Word for word, restate the entries below from their first line through the line that contains "Given: Click the その他 free-text answer field".

-------- Source data --------

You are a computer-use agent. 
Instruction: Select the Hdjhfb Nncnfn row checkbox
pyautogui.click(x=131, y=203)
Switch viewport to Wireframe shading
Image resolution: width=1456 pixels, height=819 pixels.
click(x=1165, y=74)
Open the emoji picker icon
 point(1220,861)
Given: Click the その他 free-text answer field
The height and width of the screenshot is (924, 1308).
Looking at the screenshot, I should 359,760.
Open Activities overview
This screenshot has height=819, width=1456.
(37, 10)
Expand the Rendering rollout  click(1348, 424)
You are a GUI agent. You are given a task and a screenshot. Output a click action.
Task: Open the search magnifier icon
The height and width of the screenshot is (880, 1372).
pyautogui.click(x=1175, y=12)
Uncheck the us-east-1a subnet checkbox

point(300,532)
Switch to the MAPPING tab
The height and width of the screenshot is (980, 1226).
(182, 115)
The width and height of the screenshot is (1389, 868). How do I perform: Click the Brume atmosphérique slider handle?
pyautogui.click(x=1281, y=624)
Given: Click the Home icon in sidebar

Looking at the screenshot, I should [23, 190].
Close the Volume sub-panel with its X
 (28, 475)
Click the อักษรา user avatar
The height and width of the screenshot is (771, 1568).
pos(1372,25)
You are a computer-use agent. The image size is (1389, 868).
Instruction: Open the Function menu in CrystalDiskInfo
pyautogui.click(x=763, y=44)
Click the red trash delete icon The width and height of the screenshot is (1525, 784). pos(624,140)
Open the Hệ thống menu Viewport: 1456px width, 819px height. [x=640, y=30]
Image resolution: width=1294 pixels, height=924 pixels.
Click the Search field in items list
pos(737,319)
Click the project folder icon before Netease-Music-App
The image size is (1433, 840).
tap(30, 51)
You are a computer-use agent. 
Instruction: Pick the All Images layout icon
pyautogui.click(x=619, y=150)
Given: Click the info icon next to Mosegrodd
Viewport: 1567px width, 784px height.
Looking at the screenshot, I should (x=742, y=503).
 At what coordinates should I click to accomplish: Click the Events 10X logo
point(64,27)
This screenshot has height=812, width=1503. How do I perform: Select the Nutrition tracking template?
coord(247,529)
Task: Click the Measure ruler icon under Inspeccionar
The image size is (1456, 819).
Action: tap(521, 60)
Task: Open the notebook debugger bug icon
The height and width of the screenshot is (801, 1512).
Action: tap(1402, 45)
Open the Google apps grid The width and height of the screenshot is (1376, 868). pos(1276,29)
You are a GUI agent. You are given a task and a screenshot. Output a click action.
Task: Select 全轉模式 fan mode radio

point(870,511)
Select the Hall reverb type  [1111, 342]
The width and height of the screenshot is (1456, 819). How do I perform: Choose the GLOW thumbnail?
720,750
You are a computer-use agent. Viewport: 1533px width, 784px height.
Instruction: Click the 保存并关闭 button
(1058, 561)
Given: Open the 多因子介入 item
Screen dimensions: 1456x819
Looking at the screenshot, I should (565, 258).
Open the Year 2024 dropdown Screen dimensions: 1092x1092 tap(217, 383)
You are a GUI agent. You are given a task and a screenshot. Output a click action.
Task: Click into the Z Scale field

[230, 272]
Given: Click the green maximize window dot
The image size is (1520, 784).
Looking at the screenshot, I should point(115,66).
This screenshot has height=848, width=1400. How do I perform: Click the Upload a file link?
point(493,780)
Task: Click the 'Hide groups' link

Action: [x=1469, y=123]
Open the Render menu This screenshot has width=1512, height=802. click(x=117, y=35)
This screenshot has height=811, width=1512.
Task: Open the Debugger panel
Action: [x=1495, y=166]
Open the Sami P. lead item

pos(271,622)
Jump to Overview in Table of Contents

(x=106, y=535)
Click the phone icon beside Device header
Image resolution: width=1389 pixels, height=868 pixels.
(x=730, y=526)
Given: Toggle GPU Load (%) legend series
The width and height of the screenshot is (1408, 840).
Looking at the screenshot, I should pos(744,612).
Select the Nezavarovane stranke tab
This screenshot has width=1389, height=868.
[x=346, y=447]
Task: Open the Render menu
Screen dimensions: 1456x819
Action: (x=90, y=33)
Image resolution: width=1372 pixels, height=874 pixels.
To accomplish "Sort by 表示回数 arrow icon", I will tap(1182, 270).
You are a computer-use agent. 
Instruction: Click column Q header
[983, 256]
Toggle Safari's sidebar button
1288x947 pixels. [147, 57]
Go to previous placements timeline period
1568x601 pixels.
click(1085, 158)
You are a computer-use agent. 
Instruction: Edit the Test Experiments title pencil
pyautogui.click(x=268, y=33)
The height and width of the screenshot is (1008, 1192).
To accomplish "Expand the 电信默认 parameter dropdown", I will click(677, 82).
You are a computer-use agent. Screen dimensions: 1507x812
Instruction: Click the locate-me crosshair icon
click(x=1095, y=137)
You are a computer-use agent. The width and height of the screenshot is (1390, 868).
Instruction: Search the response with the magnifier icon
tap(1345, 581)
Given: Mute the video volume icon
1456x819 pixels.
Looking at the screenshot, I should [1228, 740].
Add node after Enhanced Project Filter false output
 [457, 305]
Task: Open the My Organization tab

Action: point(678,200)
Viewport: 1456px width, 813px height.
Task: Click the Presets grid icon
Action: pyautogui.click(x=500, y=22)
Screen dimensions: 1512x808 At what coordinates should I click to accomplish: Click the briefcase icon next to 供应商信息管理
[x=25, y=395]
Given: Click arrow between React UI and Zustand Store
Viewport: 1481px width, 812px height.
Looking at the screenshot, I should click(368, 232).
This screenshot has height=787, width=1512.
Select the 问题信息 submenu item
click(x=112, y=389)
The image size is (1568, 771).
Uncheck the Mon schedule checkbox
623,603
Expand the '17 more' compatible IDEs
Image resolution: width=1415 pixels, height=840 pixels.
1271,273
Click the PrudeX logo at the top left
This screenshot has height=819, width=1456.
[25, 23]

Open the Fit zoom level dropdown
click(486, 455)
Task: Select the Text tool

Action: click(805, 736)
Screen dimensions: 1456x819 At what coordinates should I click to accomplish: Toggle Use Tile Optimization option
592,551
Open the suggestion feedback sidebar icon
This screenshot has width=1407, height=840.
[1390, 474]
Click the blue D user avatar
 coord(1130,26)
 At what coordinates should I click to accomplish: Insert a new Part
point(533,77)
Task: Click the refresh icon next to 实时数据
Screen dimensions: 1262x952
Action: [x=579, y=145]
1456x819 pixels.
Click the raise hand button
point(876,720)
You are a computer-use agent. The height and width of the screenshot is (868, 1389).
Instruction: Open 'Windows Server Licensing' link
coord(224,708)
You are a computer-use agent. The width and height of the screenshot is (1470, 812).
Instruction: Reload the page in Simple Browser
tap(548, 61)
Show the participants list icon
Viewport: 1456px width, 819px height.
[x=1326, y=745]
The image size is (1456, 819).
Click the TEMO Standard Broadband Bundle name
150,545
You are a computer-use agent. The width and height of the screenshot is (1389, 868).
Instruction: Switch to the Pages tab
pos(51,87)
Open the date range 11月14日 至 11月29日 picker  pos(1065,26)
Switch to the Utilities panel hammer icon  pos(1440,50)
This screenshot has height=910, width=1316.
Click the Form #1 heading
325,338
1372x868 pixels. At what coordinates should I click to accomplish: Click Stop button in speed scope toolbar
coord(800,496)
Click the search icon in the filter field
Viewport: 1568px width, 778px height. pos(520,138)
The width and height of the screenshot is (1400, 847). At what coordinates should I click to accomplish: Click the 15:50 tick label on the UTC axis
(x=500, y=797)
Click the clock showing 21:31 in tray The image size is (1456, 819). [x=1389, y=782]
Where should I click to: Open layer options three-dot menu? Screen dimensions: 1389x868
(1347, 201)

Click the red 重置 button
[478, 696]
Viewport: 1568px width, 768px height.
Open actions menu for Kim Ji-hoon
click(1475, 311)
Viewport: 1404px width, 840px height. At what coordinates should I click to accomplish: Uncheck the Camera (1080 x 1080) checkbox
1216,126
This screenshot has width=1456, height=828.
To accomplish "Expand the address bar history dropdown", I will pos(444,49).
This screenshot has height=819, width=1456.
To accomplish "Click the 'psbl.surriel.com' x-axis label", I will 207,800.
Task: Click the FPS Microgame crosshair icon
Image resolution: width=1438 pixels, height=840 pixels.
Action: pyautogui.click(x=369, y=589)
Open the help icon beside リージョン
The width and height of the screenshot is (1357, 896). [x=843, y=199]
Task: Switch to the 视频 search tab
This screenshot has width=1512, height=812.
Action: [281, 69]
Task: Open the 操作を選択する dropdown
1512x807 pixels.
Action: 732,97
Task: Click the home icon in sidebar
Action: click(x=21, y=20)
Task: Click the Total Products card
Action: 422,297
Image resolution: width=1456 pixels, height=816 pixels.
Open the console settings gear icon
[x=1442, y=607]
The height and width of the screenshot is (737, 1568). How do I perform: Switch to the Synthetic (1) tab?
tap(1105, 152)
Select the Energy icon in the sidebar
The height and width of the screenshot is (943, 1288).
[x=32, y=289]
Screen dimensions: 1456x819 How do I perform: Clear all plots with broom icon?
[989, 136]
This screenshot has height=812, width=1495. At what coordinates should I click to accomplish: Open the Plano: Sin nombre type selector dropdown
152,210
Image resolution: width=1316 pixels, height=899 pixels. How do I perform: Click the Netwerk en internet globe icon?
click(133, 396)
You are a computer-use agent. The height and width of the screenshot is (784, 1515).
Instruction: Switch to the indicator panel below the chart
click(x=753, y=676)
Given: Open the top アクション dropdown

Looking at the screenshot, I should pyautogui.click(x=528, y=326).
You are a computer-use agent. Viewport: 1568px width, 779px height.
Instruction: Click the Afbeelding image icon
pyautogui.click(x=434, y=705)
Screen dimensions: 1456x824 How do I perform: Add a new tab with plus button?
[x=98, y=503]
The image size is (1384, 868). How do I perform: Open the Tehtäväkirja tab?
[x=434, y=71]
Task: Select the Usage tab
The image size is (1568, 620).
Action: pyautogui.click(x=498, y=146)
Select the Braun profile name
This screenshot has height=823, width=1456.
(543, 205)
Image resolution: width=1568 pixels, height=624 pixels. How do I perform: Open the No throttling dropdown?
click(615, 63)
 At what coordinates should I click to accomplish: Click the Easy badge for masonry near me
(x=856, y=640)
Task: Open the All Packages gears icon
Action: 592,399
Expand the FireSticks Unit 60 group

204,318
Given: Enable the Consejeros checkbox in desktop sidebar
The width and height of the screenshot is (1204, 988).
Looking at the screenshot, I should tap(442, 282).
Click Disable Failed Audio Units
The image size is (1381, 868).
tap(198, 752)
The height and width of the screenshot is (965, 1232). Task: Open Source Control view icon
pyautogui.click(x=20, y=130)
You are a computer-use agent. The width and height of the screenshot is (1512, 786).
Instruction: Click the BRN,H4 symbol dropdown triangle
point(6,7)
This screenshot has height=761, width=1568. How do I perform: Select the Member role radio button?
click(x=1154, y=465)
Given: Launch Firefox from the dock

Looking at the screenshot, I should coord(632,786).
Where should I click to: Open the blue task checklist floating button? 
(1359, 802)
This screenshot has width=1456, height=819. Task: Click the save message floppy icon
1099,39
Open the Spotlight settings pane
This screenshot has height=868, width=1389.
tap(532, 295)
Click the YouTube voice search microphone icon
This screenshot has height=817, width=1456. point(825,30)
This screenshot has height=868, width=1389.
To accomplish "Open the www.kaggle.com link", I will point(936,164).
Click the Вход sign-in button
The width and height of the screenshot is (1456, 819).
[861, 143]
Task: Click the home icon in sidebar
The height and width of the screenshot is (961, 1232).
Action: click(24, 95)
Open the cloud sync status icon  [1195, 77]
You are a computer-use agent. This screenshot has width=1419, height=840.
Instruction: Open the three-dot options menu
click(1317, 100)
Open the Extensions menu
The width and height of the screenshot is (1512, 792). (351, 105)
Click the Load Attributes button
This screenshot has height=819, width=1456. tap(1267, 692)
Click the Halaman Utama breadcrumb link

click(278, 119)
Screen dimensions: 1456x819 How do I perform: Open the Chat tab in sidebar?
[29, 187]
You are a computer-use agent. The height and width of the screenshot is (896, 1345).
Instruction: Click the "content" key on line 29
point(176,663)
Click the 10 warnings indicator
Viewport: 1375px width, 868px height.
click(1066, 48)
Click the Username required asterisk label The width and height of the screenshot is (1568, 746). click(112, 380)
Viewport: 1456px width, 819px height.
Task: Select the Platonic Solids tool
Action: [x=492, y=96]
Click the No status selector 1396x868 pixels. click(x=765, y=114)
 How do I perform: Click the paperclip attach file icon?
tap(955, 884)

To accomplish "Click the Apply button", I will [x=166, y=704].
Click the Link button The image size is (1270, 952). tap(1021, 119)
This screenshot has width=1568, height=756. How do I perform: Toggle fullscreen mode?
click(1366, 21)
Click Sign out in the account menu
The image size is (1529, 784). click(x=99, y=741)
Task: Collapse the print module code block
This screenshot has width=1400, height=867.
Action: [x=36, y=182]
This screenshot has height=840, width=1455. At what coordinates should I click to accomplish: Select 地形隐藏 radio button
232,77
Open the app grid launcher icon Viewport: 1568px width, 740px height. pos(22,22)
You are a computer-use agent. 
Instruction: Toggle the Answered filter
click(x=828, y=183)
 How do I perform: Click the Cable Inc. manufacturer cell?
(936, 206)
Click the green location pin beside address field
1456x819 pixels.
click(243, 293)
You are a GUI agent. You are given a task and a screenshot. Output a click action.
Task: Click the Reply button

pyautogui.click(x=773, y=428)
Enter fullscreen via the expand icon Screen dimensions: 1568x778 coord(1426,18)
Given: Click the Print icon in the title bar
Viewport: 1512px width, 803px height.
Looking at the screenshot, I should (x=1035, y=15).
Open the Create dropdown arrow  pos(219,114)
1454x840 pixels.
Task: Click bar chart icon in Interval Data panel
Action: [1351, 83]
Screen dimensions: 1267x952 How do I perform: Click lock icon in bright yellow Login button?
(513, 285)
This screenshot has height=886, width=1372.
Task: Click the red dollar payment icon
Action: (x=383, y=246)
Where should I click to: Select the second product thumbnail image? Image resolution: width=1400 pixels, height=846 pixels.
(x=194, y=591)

--------

• [Solution to this task]
You are a computer-use agent. 
Instruction: Select the Hdjhfb Nncnfn row checkbox
pyautogui.click(x=131, y=203)
Switch viewport to Wireframe shading
Image resolution: width=1456 pixels, height=819 pixels.
click(x=1165, y=74)
Open the emoji picker icon
 point(1220,861)
Given: Click the その他 free-text answer field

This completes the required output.